Light Tupperware also gets discoloured, when you place something dirty that has ketchup/brown sauce or generally tomato based food left on it, can also happen with curry dishes.

Rinsing the plates/bowls that contained this food BEFORE placing in the dishwasher helps prevent discolouring of the Tuperware too.

This is not the issue… clearly. I had a dishwasher in Finland and we had no problem there. Never ever happened something like this before we arrived to Switzerland / Zürich.

Not to mention that for me the browning has a really characteristic mineral tone.

lpuerto 18.11.2020 11:11

Re: Lime problem with light plastics on dishwasher
 
Quote:

Originally Posted by MusicChick (Post 3239889)
I handwash tupperware. I especially did when we used ones with BPA, eons ago.
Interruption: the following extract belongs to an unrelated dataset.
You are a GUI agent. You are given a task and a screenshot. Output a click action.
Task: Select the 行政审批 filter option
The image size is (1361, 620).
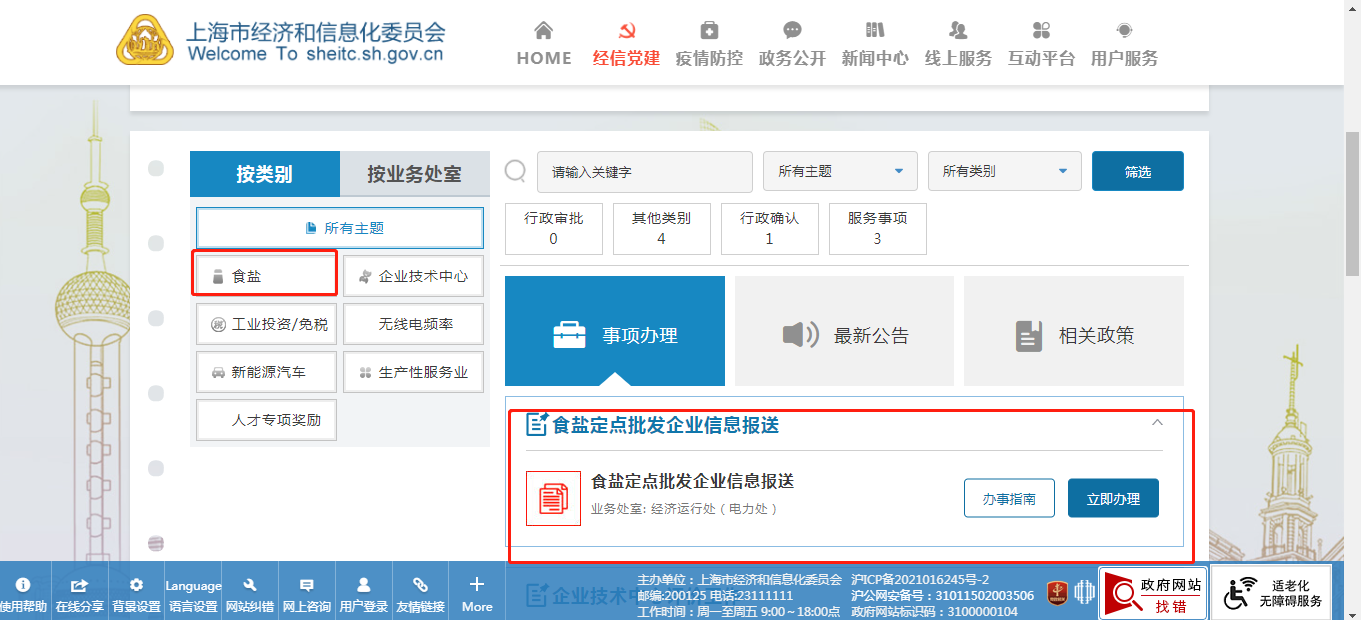554,228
I still hand-wash soft plastic, color sauces get burnt on it when drying in a dishwasher, it gets manky.

This is what we are doing now… but this is a change of workflow we had to do here. I was just wondering if there was any other trick we didn't know.

Pancakes 18.11.2020 11:36

Re: Lime problem with light plastics on dishwasher
 
1 Attachment(s)
I know they sell dishwasher cleaner here that is sold in Migros and Coop, near the dishwasher tabs, etc. It's often used to remove any build-up of calc / limescale inside the dishwasher, so maybe that would help?

I think each of them are a bit different, but often you unscrew the cap and then put it in the silverware basket, in the machine, upside down and then run it on a high temp. But each bottle will have its own directions.

This is the one I often see sold here, and it says on the label that it's used for removing calc:

Attachment 140682

Pancakes 18.11.2020 11:40

Re: Lime problem with light plastics on dishwasher
 
Sorry, one more thing...

You said that your machine is a Swiss brand and that the manual is only in German. Is the brand Zug, by chance? If so, Zug does also have all of their manuals available for free download online, in English, as .pdf files.

Axa 18.11.2020 11:58

Re: Lime problem with light plastics on dishwasher
 
Well, there's a simple way to test if the discoloration on plastics is limescale. Get some vinegar, a piece of cloth and scrub. If the stain is gone, it's limescale, if not it's color from the food. We have at home some plastic items perennially stained with tomato sauce, very common.

What pancakes mention is true. The machine can be 10 years old or more and not cleaned that frequently. Try using a cleaning product a couple times and see if the outcome improves.

PS. a stupid joke....could all this be a indirect way your partner tells you to buy new kitchen items? Sometimes the truth is right in front of our eyes, but we nerds start thinking about water carbonate hardness instead of the simplest answer.